Questions, help, discussion: The instructor is available to answer questions, advise on projects, or just to discuss interesting topics related to the class at office hours and by appointment as needed. For electronic communication we are using Piazza (handy link also at the top of this page).
Academic integrity: We assume the work you hand in is your own, and the results you hand in are generated by your program. You're welcome to read whatever you want to learn what you need to do the work, but we do expect you to build your own implementations of the methods we are studying. If you're ever in doubt, just include a citation in your code or report indicating where some idea came from, whether it be a classmate, a web site, another piece of software, or anything—this always maintains your honesty, whether the source was used in a good way or not. The principle is that an assignment is an academic document, like a journal article. When you turn it in, you are claiming that everything in it is your original idea (or is original to you and your partner, if you're handing in as a pair) unless you cite a source for it.
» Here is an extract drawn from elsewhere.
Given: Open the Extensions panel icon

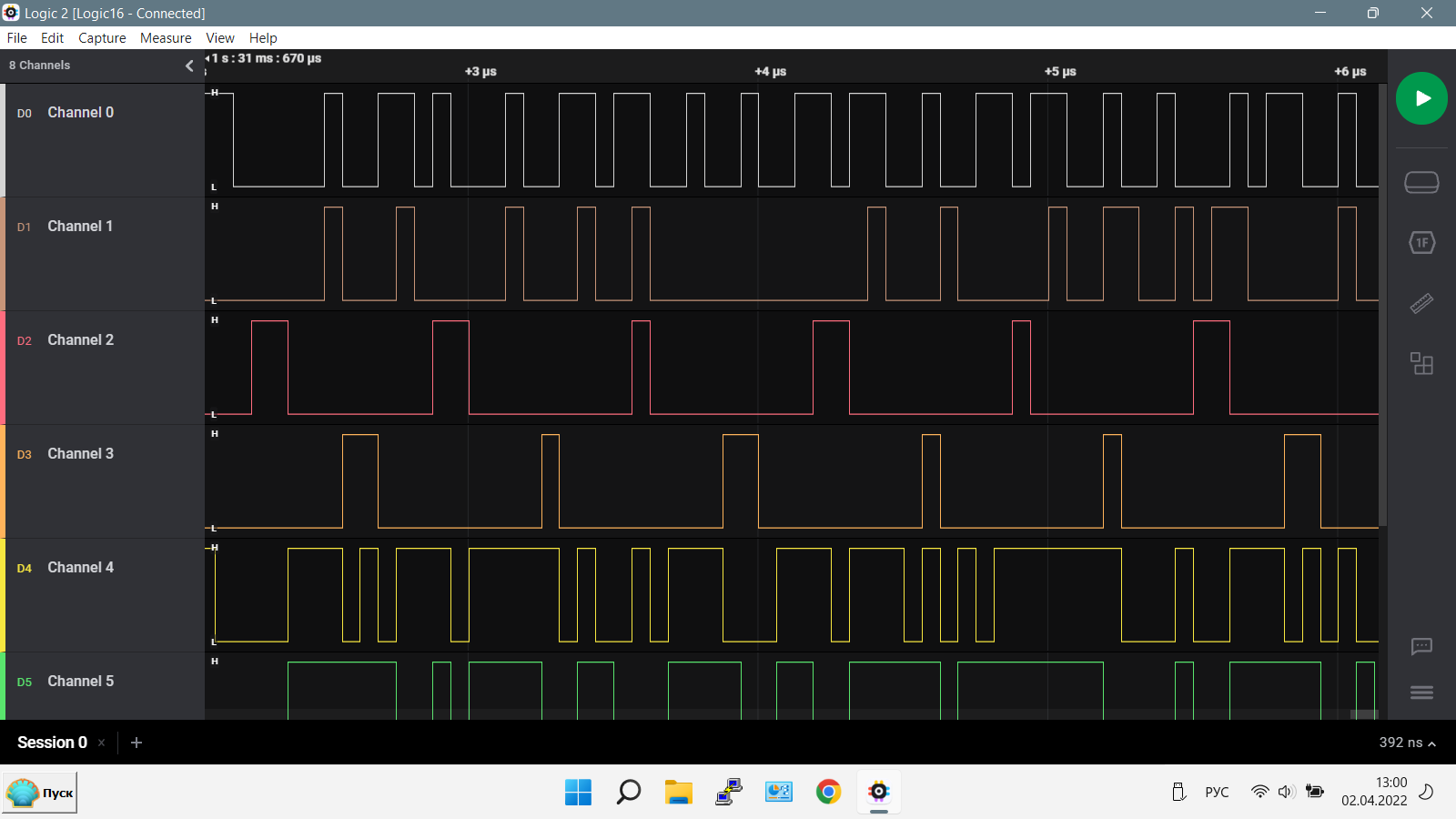Looking at the screenshot, I should [x=1421, y=364].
School can be stressful, and your coursework and other factors can put you under a lot of pressure, but that is never a reason for dishonesty. If you feel you can't complete the work on your own, come talk to the professor, or your advisor, and we can help you figure out what to do. Think before you hand in!
Clear-cut cases of dishonesty will result in failing the course.
For more information see UCI's Policy on Academic Honesty.
Collaboration: You are welcome (encouraged, even) to discuss projects among yourselves in general terms. But when it comes to writing up the homeworks or implementing the projects, you need to be working alone (or only with your partner if you are doing a project as a pair). In particular, it's never OK for you to see another student's homework writeup or another team's program code, and certainly never OK to copy parts of one person's or team's writeup, code, or results into another's, even if the general solution was worked out together.